In [1]:
import numpy as np, pandas as pd
from statsmodels.stats.proportion import proportions_ztest

rng = np.random.default_rng(7)
N = 10_000

segment = rng.choice(['free','basic','pro'], size=N, p=[0.5, 0.3, 0.2])
region  = rng.choice(['NE','SE','MW','W'], size=N, p=[0.2, 0.3, 0.3, 0.2])
age     = rng.normal(30, 8, N).clip(18, 65)

# True pass probability has real segment/region effects (creates risk of bias)
base = 0.40 + (segment=='pro')*0.12 + (segment=='basic')*0.05 + (region=='W')*0.03 + (age>40)*(-0.02)
p = np.clip(base, 0.05, 0.95)
passed = rng.binomial(1, p, N).astype(bool)

df_pop = pd.DataFrame({'segment':segment, 'region':region, 'age':age, 'passed':passed})
pop_rates = df_pop['passed'].mean()
pop_mix   = df_pop['segment'].value_counts(normalize=True).rename('pop_share').sort_index()
pop_mix_reg = df_pop['region'].value_counts(normalize=True).rename('pop_share').sort_index()

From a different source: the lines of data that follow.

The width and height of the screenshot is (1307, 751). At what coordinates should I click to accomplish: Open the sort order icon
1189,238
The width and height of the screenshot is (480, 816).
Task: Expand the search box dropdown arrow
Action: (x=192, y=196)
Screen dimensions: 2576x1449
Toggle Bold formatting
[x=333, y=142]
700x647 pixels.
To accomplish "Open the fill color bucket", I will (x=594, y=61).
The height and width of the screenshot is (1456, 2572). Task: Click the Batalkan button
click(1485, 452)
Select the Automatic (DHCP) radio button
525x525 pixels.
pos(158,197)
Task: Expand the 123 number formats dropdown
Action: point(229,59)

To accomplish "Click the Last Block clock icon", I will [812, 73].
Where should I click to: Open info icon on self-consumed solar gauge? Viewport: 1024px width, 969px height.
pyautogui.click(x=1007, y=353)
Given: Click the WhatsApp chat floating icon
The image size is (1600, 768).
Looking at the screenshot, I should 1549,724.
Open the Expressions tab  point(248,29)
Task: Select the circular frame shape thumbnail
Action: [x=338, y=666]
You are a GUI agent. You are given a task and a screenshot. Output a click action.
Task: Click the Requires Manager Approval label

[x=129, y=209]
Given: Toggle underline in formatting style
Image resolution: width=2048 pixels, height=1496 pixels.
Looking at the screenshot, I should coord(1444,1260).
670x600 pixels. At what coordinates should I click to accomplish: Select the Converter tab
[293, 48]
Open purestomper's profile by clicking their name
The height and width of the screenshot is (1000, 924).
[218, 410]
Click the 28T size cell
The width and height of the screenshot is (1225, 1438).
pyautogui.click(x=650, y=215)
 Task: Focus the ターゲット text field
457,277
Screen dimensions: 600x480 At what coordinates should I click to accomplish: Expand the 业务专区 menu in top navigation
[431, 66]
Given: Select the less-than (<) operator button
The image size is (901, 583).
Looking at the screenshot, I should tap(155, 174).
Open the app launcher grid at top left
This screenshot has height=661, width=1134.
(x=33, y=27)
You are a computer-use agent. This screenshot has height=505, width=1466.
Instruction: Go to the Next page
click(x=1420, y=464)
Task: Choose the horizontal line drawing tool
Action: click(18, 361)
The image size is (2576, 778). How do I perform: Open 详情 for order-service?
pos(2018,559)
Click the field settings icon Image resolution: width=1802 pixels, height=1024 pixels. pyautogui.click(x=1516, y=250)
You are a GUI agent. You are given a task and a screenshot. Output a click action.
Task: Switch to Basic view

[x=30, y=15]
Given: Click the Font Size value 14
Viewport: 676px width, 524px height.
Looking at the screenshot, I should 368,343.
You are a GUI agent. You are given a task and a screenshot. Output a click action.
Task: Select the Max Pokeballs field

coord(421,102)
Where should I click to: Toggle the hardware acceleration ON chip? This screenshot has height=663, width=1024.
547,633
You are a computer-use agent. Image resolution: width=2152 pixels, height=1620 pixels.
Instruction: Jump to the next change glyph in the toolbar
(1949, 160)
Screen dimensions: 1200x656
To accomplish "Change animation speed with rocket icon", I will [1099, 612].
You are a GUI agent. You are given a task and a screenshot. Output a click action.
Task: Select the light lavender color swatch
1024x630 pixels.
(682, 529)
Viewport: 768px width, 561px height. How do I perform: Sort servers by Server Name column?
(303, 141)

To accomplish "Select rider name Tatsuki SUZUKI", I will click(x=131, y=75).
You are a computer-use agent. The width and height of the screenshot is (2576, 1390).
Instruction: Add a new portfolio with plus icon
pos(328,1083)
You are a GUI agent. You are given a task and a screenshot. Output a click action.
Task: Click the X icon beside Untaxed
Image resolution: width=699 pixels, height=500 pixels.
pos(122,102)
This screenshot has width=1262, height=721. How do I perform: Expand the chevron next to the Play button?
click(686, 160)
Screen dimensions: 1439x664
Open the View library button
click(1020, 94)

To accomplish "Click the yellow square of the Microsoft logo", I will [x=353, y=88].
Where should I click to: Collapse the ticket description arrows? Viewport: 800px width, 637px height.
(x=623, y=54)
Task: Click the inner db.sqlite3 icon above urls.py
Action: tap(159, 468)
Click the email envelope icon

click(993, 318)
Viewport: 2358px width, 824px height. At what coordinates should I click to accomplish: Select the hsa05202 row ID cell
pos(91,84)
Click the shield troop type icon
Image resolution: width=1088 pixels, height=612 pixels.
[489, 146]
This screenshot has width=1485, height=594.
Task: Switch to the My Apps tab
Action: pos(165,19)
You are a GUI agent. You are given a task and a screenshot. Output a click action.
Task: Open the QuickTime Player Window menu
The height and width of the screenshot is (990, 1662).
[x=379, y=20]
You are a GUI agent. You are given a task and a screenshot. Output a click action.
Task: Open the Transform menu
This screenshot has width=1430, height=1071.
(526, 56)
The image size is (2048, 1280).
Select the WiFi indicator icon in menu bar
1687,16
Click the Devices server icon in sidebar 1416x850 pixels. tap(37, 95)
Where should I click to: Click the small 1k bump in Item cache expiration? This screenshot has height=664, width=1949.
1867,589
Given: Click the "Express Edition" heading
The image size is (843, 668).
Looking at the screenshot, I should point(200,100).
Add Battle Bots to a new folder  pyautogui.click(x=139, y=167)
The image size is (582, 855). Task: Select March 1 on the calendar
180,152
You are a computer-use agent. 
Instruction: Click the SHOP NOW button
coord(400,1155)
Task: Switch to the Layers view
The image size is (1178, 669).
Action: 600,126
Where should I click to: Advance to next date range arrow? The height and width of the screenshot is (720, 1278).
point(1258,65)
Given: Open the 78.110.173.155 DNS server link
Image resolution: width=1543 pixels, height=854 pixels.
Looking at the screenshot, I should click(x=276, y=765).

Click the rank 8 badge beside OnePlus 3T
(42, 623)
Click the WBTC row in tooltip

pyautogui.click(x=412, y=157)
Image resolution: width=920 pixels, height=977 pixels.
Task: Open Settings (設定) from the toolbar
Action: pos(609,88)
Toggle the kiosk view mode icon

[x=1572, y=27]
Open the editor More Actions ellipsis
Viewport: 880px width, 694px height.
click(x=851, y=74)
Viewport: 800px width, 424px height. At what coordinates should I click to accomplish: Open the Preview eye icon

print(f"Population pass rate: {pop_rates:.3f}")
pop_mix

Population pass rate: 0.444


segment
basic    0.2964
free     0.4983
pro      0.2053
Name: pop_share, dtype: float64

### 1. Draw a proportional stratified sample of size n = 600

In [2]:
n = 600
# Perform a value_counts with normalize = TRUE on the "segment" column 
draws_valuecounts = df_pop['segment'].value_counts(normalize=True)

# Translates proportions to add up to the sample count -- feel free to print this var out 
draws = (draws_valuecounts * n).round().astype(int)

sample_strat = []
for seg, k in draws.items():
    #None should be the key identified in the for statement 
    sample_strat.append(df_pop[df_pop['segment']==seg].sample(k, random_state=7))
df_strat = pd.concat(sample_strat, ignore_index=True)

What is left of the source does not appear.